- [Work instruction 1]
In the excerpt about the execution schedule below, how many years did Jerry Givens spend as Virginia's chief executioner?
- [Work instruction 2]
Write out the passage from the excerpt about the execution schedule below, beginning at the words "Vandiver said the" and stopping after the words "of multiple executions.".

- [Source document]
* * * *
Boren said she still lives in the same house where her husband was killed, not far from where Williams is being held. While she had originally planned not to attend the execution because she did not want to see someone die, Boren said she changed her mind.
“I don’t know if I will get anything from that,” Boren said. “But you know, I live two miles from the prison. … I always look over that way, because I know he’s there,” she said. “And once he’s gone, I’ll know he’s gone.”
Attorneys for the inmates have filed challenges questioning the scheduled pace and the particular drugs used. But the rush of work is “overwhelming,” said Julie Vandiver, an assistant federal public defender in Little Rock, who is representing some of the inmates.
“This is not the way that it should go,” Vandiver said. “The end stage of litigation is very important, and when an execution warrant is signed, there are all kinds of processes that start up.”
She pointed to clemency petitions, which can only be contemplated after an execution date is set. She dismissed the state’s argument that it has a deadline approaching, calling the deadline “manufactured” and noting that the state has gotten drugs before and can get them again.
Vandiver said the schedule “creates an impossible situation for all the people involved,” including the corrections officials who “are going to have to execute these people.”
Corrections officials have raised similar concerns. In a letter to Hutchinson last month, two dozen such officials pleaded with him to change the pace, warning that “performing so many executions in so little time will impose extraordinary and unnecessary stress and trauma” on the corrections officials.
“Even under less demanding circumstances, carrying out an execution can take a severe toll on corrections officers’ wellbeing,” they wrote.
Jerry Givens, who signed the letter and spent 17 years as Virginia’s chief executioner, said corrections officers are already under enough pressure before taking on the added weight of multiple executions.
“How can you expect them to do something of this magnitude? It’s rough,” Givens, who executed 62 people and now opposes the death penalty, said Friday. “I know the effect it can have on you when you participate in executions … It takes a while to really come out of that.”
Wendy Kelley, director of corrections in Arkansas, declined an interview request. A spokesman, Solomon Graves, said Thursday that the corrections department rolled out training for the executions and that it would make counseling available to any staff members who participate in an execution.
Givens and the other corrections officials also worry that the pace “will increase the chance” of a mistake. They pointed to the last state that intended to carry out two executions in one night: Oklahoma, which bungled the execution of Clayton Lockett, a convicted murderer, in 2014.
Lockett grimaced, writhed and appeared to be in pain during the process, witnesses said, dying a short time after the execution was called off. In a state review, authorities wrote that the execution team placed the IV incorrectly and that officials involved described a feeling of extra stress and urgency because a second execution was scheduled for the same night.
Executions are regularly halted in the United States. In some cases, it is because a court intervenes, but executions also have been called off recently for other reasons. Oklahoma abruptly called off another execution in 2015 when state officials realized they had again obtained the wrong drug. The same year, Georgia twice called off the execution of the state’s only female death row inmate, first because of a winter storm and then because the drugs looked “cloudy.” Officials later said they determined the drugs were just too cold, and they executed her months later.
Julie Tate contributed to this report.
* * * *
- [Dataset entries]
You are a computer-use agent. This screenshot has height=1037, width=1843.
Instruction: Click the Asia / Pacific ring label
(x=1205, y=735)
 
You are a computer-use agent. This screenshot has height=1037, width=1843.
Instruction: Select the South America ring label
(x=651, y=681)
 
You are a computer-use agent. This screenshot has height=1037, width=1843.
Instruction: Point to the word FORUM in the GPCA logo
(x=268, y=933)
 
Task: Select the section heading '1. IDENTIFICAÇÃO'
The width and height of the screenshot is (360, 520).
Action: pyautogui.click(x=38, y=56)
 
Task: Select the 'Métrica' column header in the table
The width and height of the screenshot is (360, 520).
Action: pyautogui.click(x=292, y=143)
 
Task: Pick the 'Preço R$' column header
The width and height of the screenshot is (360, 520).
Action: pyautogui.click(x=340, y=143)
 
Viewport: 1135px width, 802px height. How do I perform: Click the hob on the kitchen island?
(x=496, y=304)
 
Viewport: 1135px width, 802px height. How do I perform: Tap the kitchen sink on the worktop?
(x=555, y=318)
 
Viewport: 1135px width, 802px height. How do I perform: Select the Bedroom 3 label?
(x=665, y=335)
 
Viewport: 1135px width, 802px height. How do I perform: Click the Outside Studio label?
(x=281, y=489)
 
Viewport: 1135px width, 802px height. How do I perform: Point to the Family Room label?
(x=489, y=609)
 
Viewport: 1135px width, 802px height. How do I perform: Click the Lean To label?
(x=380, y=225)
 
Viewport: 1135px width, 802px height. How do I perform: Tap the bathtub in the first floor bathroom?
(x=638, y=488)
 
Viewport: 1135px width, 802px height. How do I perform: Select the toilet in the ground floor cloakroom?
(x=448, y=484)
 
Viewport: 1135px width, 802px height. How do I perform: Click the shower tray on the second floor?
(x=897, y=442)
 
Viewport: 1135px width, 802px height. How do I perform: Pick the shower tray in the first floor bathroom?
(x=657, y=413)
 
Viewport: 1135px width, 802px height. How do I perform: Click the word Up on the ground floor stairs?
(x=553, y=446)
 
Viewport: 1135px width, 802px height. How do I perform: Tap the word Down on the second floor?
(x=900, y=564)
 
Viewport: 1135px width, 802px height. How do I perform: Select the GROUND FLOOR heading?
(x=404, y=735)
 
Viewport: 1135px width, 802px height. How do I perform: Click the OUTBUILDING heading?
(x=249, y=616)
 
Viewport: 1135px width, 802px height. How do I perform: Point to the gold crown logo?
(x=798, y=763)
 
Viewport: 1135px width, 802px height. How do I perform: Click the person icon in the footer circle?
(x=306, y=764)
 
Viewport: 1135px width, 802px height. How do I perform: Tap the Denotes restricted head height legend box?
* * * *
- [Final answer 1]
17 years

- [Final answer 2]
Vandiver said the schedule “creates an impossible situation for all the people involved,” including the corrections officials who “are going to have to execute these people.”
Corrections officials have raised similar concerns. In a letter to Hutchinson last month, two dozen such officials pleaded with him to change the pace, warning that “performing so many executions in so little time will impose extraordinary and unnecessary stress and trauma” on the corrections officials.
“Even under less demanding circumstances, carrying out an execution can take a severe toll on corrections officers’ wellbeing,” they wrote.
Jerry Givens, who signed the letter and spent 17 years as Virginia’s chief executioner, said corrections officers are already under enough pressure before taking on the added weight of multiple executions.